Bloco de texto:
Por que estudar Cálculo e Álgebra na Computação?

A nem sempre fácil relação entre estudantes e Matemática
Uma pergunta que intriga estudantes de Ciência da Computação em todo o mundo: porque estudamos tanto Cálculo, Álgebra, Estatística e eventualmente outras disciplinas da Matemática?

De fato, a imagem que um computeiro (não conheço expressão melhor) faz de si mesmo, bem como a que as pessoas usualmente fazem dele, é a de um expert em algoritmos. E, portanto, também em todo o ferramental técnico e teórico para lidar com eles. Por exemplo, hardware de placas (de rede, gráficas, de processamento, motherboards, etc) e suas características técnicas, protocolos de redes, técnicas de organização de dados e sistemas, engenharia de software, etc..

Claro que todo esse arcabouço científico é fundamental para um computeiro. Mas é necessário se ter em mente que a Universidade busca formar um Cientista, afinal de contas. O objetivo não é que o estudante deixe a Universidade como desenvolvedor de sistemas, administrador de redes ou de banco de bados. Embora evidentemente estas possibiulidades não estejam excluídas, o que se oferece ao estudante vai além. Forma-se um Cientista. E, como cientista, é necessário se conhecer ao máximo – respeitado o limite de espaço dos anos de graduação- as ferramentas da Ciência.

Conteúdo dos dados:
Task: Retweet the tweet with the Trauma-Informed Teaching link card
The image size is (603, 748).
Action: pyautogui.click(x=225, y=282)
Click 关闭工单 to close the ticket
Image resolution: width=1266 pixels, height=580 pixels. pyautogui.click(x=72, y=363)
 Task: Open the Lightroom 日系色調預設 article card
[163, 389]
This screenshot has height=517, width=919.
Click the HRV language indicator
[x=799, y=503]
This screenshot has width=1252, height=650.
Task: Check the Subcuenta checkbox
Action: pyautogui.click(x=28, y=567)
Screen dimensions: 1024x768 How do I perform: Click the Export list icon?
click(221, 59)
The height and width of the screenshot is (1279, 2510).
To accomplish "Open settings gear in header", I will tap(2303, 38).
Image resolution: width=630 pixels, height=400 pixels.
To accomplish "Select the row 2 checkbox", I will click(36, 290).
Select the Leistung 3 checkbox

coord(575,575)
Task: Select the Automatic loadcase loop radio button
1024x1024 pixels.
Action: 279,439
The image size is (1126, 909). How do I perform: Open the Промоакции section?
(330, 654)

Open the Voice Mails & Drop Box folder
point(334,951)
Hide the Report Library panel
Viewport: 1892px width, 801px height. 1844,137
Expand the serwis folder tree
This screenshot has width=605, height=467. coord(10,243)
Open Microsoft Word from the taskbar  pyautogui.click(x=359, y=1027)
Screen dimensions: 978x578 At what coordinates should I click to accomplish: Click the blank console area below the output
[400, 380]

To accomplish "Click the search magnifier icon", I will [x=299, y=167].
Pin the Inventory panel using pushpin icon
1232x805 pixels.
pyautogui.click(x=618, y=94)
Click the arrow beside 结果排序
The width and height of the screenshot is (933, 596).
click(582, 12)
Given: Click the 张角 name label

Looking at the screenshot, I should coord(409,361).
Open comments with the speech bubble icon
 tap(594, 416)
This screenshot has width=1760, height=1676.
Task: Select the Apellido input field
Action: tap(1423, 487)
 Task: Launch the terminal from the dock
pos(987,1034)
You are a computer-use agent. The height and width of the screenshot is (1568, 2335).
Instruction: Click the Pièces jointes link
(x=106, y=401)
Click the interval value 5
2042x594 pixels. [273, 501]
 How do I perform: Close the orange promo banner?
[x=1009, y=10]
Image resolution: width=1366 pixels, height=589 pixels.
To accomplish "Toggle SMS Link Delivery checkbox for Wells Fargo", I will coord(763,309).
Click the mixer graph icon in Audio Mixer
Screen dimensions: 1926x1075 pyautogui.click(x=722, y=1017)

Enunciado A:
Resuma em duas frases o texto sobre o estudo de Matemática na Computação.
Enunciado B:
Prossiga o texto sobre o estudo de Matemática na Computação a partir da última frase apresentada.

Resultado A:
Estudantes de Ciência da Computação se perguntam por que estudam tanto Cálculo, Álgebra, Estatística e outras disciplinas da Matemática, já que o computeiro costuma ser visto como especialista em algoritmos e em todo o ferramental técnico e teórico para lidar com eles. Embora esse arcabouço seja fundamental, a Universidade busca formar um cientista, que precisa conhecer ao máximo as ferramentas da Ciência.

Resultado B:
É aqui que entra o argumento principal: Matemática é uma excelente – talvez a melhor – ferramenta que a Ciência possui.


Para entender isso, é necessário entender que a Ciência, para lidar com fenômenos que precisam ser estudados e compreendidos, tipicamente faz uso de modelos. Isto se dá porque descrever qualquer fenômeno em todas as suas características, complexidades, particularidades e riqueza de detalhes é virtualmente impossível. Sem modelos, a Ciência não avançaria.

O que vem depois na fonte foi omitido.